Last year marked significant changes for security and fraud prevention in the U.S. payments industry, in particular the House Financial Services Committee’s recent decision to advance the Data Security Act and the activation of EMV chip rules that have been advocated by security professionals for years. While these are steps in the right direction, securing the payments sector will be even more challenging as new payment methods expand, mobile payments usage grows and criminals look to reap the rewards of new attack vectors.
What does all that mean for the industry over the next year? Here are my top predictions for payments security, as well as the challenges and opportunities businesses will face this year as these predictions become reality.
- EMV standards won’t de-value PCI data for criminals.
Some believe that stolen PCI data will diminish in its black market value as EMV becomes widespread across U.S. retailers. Not so. EMV is purely designed to authenticate the payment card at the time of acceptance, but does not protect the sensitive PCI data as it is transmitted to the payment authorization network. While the creation of bogus EMV cards is certainly very difficult, stolen card information may still be used to perpetrate fraud in magstripe and eCommerce payment acceptance environments, and criminals will continue to buy and sell PCI data on the black market.
EMV has a positive effect on payment fraud prevention, but does not address data security. Payment accepting businesses should strive to protect all sensitive data at the moment of acceptance. Using data-centric security, such as point-to-point encryption (P2PE) and tokenization, preserves the format of the data while protecting it so that it can be stored and exchanged between parties safely.
- Security of the data itself needs to be of equal, or greater, priority than EMV.
It is important to note the difference between data security and fraud prevention. EMV is designed to prevent fraud – fraudulent cards or fraudulent users of cards – from entering the system. Data security is the safe transmittal of accurate, valid payment information through the payment process. EMV does not help with the safe transmittal and ultimate storage of those card values.
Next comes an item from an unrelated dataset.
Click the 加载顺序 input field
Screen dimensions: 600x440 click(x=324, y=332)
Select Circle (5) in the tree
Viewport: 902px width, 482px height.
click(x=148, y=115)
Despite the growth of EMV across the payment ecosystems of the world, data security projects need to be weighted at an equal or higher priority than EMV adoption, because financial and reputational impacts of data breaches are much more significant than that of individual fraud instances. The costs in resolving a data breach are enormous compared with fraud. Typically fraud represents a low percentage of overall transactions, averaging anywhere from a fraction of a percent up to 5 percent of sales. This amounts to minimal financial exposure when compared with the cost of a data breach. Encryption or tokenization eliminates the consequences of a data breach, and thus has a large return on investment.
- More businesses will want to know how the P2PE Validation Standard affects them.
The PCI Security Standards Council (PCI SSC) recommends P2PE as a best practice to protect PCI data as it travels through the authorization process. In June 2015, the PCI SSC published its second version of the P2PE Validation Standard. Any business using a P2PE solution that has been successfully validated against this standard may consider all of its payment systems ‘out-of-scope’ for PCI Data Security Standard (DSS) compliance. This can represent significant time and cost savings – sometimes as high as 90 percent – for payment-accepting businesses working to achieve/maintain PCI DSS compliance.
It is anticipated that the businesses most interested in having solutions validated against this standard are those that offer merchant services to retailers, such as payment processors/acquirers and gateways. These businesses need a simple way to demonstrate that their P2PE solution(s) adhere to the PCI P2PE standard, which makes it easier to sell their services to retailers.
Retailers can be confident that choosing a validated P2PE solution will remove sensitive PCI data from their payment acceptance environments, and help simplify the compliance process.
There is no doubt that payments technology brings new revenue opportunities for organizations, but it is important to keep in mind the potential impact of a data breach. Organizations must also worry about brand reputation and maintaining customer trust, which can both suffer from a cyber attack. Looking ahead, it is imperative that organizations make security a priority, focusing on P2PE and tokenization solutions that protect sensitive data.